In the early stages of
renal failure,
hyperparathyroidism develops as a compensatory mechanism to control serum levels of
calcium,
phosphorus and
calcitriol. As
kidney disease progresses, this ability to maintain
mineral homeostasis is lost, leading to the development of
renal osteodystrophy (ROD). Over the past decade, the pattern of ROD seen in patients with
chronic kidney disease (CKD) has changed. Previously, the majority of patients had mixed uraemic osteodystrophy or
aluminium-related
osteomalacia. The decreased use of
aluminium-based
phosphate binders, coupled with improvements in the management of hyperphosphataemia, led to a reduction in the prevalence of these types of ROD. Since the mid-1990s, there has been an increase in the prevalence of adynamic
bone disease as a result of increased suppression of
parathyroid hormone through the use of
calcium-based
phosphate binders and
calcitriol therapy.

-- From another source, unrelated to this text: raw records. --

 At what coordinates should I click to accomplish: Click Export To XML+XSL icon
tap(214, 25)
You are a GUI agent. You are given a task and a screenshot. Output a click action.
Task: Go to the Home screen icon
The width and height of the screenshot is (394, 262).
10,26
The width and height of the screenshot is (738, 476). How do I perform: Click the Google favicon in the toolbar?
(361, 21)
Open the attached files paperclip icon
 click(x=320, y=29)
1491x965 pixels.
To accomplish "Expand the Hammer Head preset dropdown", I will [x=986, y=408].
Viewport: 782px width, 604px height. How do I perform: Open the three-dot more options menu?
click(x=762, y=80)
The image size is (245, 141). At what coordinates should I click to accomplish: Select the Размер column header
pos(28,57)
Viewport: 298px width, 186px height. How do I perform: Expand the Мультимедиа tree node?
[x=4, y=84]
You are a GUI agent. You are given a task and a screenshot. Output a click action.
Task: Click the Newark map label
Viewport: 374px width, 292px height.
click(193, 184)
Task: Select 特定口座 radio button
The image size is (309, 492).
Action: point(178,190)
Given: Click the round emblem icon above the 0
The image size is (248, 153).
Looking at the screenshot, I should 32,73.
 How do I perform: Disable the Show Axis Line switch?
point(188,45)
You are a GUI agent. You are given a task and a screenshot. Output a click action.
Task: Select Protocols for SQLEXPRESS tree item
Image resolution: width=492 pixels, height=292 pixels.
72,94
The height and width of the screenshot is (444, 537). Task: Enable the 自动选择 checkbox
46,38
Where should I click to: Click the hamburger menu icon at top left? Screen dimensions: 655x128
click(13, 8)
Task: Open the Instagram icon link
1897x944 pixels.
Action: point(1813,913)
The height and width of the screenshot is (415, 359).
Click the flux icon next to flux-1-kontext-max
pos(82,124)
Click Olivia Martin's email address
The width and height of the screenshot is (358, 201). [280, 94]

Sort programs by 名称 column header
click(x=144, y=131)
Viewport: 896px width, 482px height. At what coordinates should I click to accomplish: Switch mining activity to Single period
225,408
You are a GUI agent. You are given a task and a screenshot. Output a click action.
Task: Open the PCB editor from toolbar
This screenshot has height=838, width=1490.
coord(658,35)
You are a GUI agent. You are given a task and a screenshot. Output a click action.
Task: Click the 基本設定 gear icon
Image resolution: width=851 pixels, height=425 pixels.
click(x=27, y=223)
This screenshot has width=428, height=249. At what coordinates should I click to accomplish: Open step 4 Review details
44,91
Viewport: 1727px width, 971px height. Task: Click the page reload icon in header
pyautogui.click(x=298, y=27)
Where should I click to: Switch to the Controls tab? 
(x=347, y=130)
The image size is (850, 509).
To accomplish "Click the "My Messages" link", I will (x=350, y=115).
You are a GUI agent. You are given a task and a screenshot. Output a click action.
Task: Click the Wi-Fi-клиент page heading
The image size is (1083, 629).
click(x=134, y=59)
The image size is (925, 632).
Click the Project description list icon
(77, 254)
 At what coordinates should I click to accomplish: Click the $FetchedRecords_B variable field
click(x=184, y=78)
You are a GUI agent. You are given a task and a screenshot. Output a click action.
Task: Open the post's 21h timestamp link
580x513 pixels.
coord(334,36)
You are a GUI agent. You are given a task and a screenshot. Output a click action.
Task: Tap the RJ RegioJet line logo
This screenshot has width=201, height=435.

Adynamic
bone disease is also associated with several clinical factors, such as older age, use of
continuous ambulatory peritoneal dialysis and the presence of
diabetes mellitus, as well as the use of
calcitriol therapy. Studies of
calcium metabolism in patients with CKD have shown that adynamic
bone disease is a distinct clinical condition that leads to hypercalcaemia via mechanisms different from that seen in high-turnover bone disease. As high
calcium x
phosphorus product has been associated with soft tissue and
vascular calcifications, and increased mortality, optimizing bone health may be an important way of reducing cardiovascular risk in patients with CKD. To do this, novel, effective, non-
calcium, non-
aluminium phosphate binders will be necessary.